> LISTED ENTRIES

##########

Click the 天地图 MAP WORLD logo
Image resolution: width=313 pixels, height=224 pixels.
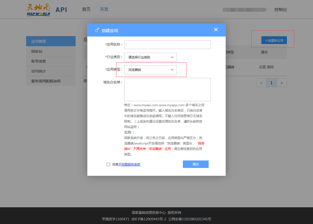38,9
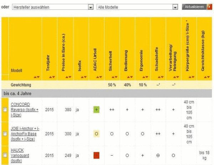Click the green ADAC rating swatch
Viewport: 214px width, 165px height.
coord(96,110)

##########

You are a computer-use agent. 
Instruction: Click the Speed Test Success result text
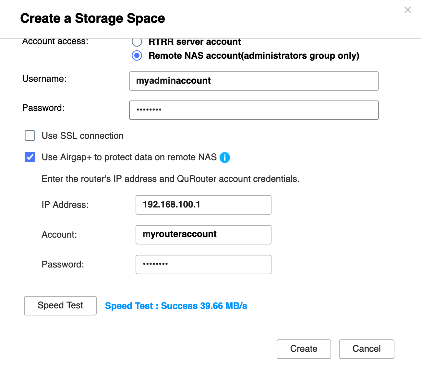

##########

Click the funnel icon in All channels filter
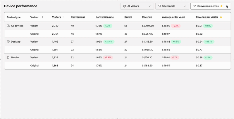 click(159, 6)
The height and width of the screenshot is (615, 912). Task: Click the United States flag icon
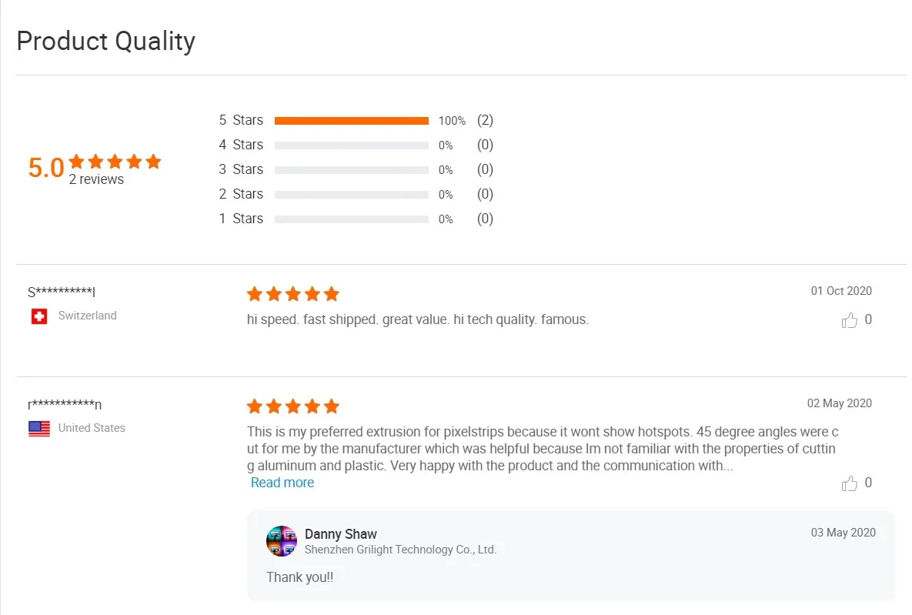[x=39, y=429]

##########

> GOAL OF THE EXERCISE
Return only the part of the records above that opens with the line containing "You are a computer-use agent." and closes with the line containing "Instruction: Click the", ends included.

> RESULT
You are a computer-use agent. 
Instruction: Click the Speed Test Success result text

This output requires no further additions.